§ **TASK INSTRUCTIONS**
The reply should hold only the lines from the one with "Screen dimensions: 431x806" to the one with "Instruction: Click the", both ends kept, exactly as they appear below, without any pictures.

§ **RECORDS FOR THE EXERCISE**
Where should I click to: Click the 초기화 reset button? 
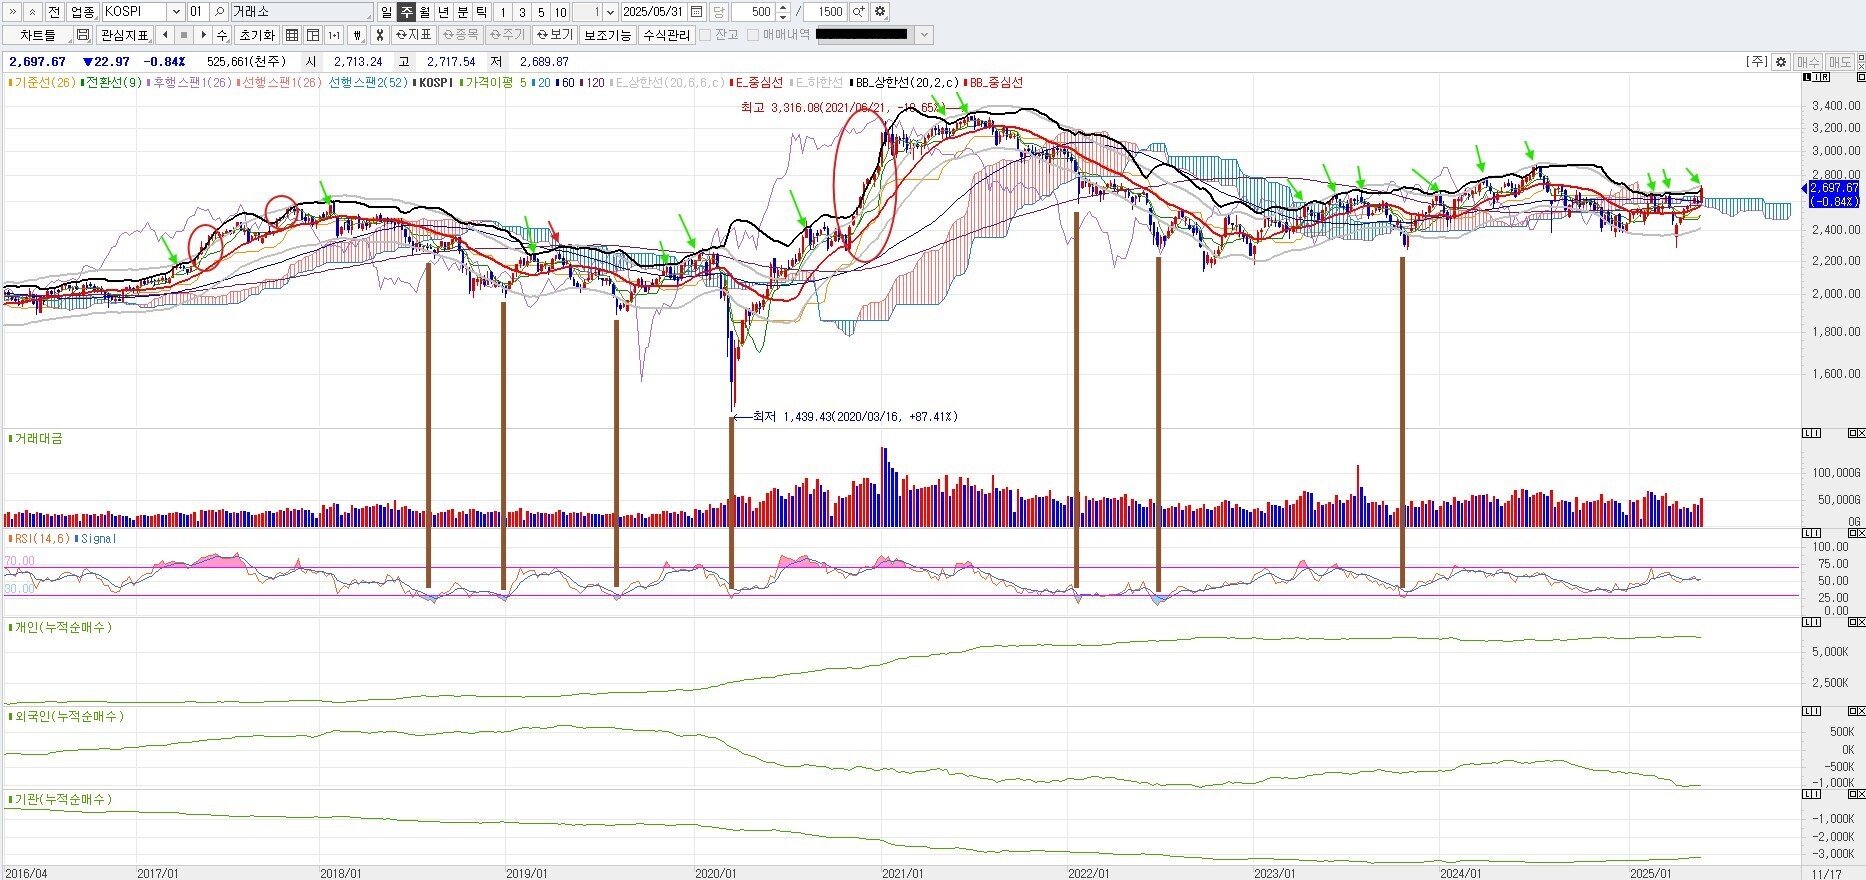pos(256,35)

...

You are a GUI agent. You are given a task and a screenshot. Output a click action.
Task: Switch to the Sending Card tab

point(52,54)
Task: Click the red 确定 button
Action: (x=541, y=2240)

* * *

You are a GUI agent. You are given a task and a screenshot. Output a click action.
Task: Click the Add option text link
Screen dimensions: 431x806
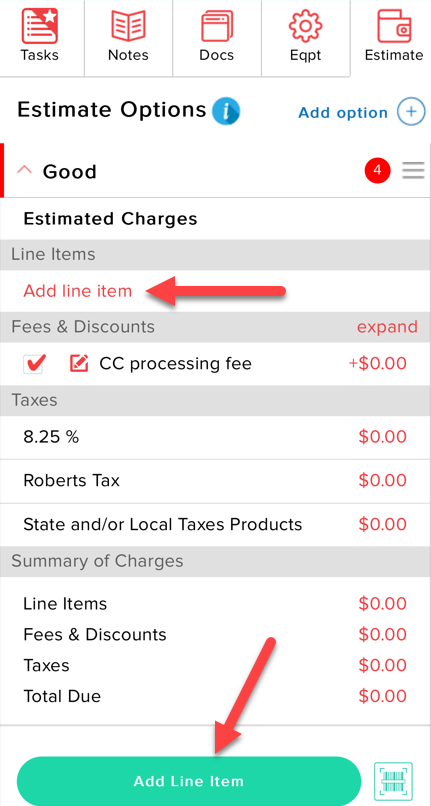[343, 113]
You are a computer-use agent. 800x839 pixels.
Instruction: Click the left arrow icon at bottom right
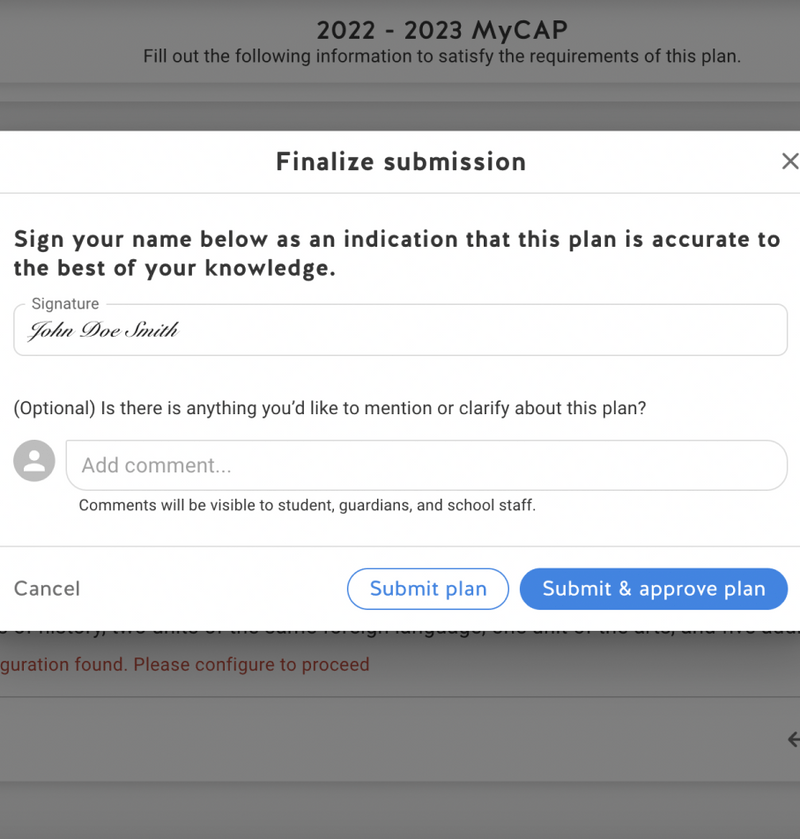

§ **RESPONSE AREA**
Screen dimensions: 431x806
[343, 113]
You are a computer-use agent. 800x839 pixels.
Instruction: Click the left arrow icon at bottom right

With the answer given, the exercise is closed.